Potongan kata “freedom of speech; or of the press” yang menunjukkan “free press” (pers bebas) bertujuan untuk melindungi penerbitan berita informasi dan pendapat.
Konstitusi yang memperkuat kebebasan pers itu disambut gembira oleh kalangan editor dan penerbit di Amerika Serikat.
Gaungnya terdengar hingga seluruh dunia, termasuk di bumi Nusantara. Meskipun demikian, perkembangan kebebasan pers secara global masih menghadapi tantangan dan hambatan.

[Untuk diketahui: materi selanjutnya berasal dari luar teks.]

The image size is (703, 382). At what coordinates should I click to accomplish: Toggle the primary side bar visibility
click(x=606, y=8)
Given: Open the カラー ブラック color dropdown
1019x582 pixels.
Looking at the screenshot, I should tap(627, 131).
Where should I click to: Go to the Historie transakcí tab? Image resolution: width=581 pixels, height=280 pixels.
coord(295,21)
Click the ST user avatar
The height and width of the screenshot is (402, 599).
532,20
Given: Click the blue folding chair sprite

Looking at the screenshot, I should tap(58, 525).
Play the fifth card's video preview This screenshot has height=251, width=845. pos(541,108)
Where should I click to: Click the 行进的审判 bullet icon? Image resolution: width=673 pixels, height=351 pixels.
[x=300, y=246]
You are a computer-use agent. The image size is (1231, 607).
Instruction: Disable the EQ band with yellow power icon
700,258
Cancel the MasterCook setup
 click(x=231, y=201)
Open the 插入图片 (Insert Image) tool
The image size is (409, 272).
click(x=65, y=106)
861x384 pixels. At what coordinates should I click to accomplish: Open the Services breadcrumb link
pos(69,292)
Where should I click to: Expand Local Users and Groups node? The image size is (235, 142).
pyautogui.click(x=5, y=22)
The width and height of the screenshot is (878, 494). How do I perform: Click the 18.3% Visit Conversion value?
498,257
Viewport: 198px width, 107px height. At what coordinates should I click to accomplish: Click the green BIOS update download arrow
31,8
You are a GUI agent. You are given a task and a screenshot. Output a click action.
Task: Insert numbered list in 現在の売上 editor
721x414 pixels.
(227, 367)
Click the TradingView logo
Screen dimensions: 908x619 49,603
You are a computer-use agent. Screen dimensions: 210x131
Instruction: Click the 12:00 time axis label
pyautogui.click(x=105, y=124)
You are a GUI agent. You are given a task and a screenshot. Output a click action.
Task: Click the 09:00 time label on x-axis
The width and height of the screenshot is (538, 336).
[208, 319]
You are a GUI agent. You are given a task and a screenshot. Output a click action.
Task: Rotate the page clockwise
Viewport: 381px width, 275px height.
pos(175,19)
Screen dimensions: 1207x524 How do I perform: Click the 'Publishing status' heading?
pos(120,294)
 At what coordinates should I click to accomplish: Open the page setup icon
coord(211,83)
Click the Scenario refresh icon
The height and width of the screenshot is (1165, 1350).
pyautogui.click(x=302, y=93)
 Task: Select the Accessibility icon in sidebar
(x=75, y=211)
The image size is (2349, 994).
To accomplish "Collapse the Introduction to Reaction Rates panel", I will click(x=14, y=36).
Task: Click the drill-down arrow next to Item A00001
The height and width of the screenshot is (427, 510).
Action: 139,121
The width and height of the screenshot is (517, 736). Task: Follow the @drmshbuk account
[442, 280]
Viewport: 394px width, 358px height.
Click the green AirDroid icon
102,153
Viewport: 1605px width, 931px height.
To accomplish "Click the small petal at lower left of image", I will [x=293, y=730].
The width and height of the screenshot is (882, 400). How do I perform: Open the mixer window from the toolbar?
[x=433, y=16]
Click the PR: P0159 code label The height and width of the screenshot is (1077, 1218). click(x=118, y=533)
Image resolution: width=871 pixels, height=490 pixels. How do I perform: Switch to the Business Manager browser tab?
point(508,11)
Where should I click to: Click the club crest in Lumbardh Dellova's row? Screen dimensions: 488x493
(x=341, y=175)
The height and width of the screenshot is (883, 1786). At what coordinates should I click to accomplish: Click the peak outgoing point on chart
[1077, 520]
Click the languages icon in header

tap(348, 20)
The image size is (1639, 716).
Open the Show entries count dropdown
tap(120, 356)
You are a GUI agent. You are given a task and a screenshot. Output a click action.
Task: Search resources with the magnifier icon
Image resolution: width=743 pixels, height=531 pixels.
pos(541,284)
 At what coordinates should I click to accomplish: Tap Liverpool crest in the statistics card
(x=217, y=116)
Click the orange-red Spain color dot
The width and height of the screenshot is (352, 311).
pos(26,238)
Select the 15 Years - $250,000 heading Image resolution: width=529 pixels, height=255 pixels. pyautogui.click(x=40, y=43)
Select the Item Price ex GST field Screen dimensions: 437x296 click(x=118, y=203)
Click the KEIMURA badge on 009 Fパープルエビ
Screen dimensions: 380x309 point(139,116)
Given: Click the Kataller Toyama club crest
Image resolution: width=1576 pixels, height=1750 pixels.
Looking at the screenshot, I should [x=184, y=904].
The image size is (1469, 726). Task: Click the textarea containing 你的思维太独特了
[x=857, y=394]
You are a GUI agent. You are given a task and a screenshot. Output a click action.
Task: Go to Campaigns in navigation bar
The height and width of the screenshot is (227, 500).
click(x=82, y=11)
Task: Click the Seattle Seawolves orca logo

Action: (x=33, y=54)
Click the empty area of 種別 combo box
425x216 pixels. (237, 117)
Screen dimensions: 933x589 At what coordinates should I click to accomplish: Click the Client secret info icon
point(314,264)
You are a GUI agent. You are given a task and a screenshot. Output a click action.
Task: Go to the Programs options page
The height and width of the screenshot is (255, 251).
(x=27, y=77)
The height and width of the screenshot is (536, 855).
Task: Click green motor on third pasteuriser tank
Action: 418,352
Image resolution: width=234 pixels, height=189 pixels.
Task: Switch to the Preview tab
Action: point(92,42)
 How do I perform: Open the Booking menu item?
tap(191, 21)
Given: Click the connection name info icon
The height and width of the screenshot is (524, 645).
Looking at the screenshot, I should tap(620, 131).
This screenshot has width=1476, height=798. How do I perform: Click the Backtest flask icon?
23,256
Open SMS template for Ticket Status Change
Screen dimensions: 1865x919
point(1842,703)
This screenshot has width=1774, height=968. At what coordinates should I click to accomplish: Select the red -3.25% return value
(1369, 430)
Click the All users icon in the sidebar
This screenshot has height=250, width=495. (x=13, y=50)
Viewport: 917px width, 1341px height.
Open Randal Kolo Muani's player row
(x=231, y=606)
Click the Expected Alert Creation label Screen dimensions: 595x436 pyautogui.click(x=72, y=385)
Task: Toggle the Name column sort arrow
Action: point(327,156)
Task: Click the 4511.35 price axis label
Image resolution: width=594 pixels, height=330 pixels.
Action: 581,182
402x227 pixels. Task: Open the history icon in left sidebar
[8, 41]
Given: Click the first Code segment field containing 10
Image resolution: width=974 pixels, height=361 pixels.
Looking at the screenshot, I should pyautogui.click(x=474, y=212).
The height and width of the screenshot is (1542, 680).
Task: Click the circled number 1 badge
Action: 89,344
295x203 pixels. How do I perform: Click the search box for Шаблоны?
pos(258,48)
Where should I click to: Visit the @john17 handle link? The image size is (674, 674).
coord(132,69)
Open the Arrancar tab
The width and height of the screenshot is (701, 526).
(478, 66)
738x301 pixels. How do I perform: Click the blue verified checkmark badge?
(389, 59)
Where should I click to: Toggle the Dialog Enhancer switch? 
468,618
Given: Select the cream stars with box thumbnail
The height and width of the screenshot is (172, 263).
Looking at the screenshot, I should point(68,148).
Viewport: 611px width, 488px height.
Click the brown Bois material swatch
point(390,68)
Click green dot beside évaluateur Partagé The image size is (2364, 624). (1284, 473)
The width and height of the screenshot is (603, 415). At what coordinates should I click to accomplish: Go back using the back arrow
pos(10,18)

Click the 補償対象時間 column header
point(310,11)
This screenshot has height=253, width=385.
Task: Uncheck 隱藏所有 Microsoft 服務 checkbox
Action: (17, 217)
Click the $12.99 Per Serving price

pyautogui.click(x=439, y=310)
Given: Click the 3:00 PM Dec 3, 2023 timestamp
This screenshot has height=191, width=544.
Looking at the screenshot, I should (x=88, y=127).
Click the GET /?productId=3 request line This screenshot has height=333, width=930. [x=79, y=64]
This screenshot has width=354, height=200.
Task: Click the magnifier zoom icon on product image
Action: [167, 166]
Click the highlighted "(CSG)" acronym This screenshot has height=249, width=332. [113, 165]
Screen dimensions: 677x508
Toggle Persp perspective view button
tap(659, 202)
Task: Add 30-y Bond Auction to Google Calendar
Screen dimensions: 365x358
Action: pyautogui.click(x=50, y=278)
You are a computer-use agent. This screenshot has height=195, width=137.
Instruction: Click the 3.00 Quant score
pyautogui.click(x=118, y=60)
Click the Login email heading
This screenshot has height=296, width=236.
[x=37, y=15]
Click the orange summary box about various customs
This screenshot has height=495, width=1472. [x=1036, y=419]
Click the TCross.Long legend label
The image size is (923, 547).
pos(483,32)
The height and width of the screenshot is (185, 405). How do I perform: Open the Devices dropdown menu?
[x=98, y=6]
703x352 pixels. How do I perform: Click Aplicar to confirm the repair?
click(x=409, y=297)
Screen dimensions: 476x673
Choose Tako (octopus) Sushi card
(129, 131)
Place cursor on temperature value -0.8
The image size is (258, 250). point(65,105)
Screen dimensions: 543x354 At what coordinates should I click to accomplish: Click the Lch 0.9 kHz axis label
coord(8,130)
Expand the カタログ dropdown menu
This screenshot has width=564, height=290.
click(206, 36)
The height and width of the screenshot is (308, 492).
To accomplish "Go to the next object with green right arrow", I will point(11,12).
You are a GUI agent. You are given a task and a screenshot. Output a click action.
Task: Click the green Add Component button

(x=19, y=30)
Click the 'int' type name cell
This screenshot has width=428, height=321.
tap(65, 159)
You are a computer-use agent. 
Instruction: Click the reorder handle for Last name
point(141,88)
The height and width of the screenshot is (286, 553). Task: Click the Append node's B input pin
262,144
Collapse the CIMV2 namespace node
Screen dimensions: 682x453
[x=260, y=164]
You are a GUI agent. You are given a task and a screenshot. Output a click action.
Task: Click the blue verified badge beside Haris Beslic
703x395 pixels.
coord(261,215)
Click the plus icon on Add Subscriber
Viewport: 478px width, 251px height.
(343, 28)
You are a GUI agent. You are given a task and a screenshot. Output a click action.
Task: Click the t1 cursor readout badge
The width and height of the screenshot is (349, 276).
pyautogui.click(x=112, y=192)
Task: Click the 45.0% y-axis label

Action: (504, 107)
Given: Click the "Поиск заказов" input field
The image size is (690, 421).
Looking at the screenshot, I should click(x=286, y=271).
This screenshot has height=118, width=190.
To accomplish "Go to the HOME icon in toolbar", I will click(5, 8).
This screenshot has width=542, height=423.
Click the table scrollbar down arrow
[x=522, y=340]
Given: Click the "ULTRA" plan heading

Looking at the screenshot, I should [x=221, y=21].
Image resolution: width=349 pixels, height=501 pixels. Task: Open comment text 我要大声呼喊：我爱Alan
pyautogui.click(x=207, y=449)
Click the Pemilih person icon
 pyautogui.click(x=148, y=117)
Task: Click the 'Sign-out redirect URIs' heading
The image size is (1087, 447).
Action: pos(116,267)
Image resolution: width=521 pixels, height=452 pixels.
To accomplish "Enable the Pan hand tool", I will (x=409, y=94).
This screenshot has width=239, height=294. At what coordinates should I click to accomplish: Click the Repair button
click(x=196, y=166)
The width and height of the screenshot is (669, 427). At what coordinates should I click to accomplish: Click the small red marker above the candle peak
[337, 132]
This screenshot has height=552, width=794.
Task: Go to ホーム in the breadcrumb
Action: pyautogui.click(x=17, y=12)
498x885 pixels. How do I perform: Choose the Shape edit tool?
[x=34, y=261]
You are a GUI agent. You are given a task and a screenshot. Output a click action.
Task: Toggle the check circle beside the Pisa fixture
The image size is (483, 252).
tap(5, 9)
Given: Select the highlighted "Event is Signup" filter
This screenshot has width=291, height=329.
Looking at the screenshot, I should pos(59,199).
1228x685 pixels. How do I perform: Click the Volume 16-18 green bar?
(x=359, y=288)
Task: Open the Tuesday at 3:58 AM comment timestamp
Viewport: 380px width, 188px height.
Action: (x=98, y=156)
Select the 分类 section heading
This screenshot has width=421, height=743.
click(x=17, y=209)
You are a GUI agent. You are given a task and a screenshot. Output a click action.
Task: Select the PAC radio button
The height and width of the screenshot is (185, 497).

Kini kebebasan pers dilaksanakan oleh media berskala luas, berbagai platform (cetak, online, radio, dan televisi).
Kenapa kini masih ada wartawan takut? Takut berpikir bebas, takut berpikir kritis?
Perlu berpikir ulang menekuni profesi wartawan, kalau pikirannya masih terbelenggu oleh berbagai hal yang membuat tidak mampu berpikir kritis.
Berpikir Kritis dan SkeptisBerpikir kritis bertumpu pada sikap yang meragukan terhadap segala hal, menyikapi dengan skeptis terhadap teks, baik pernyataan lisan, tertulis, atau simbol-simbol yang dirancang untuk menyampaikan informasi.
Sikap skeptis atau meragukan menjadi pangkal untuk mencari kebenaran. Kita ingat apa yang dikatakan oleh Rene Descartes (1596- 1650), filsuf Perancis yang menjadi bapak filsafat modern.
Ia mengatakan pernyataan filosofis yang sangat terkenal hingga saat ini, “cogito, ergo sum”, aku berpikir maka aku ada, atau dalam Bahasa Inggrisnya “I think, therefore I am).
Pernyataan filosofis itu dapat ditemukan dalam bukunya Discourse on the Method (1637), dan Principles of Philosophy (1644).
Cogito, ergo sum, mengajarkan untuk selalu meragukan semua hal di segala bidang, dan selanjutnya berpikir secara kritis dan logis untuk mencari kebenaran melalui berbagai sisi.
Selama informasi masih diragukan, wartawan tidak boleh menjadikannya sebagai bahan berita. Kalau masih ragu, tinggalkan (doubt, leave it).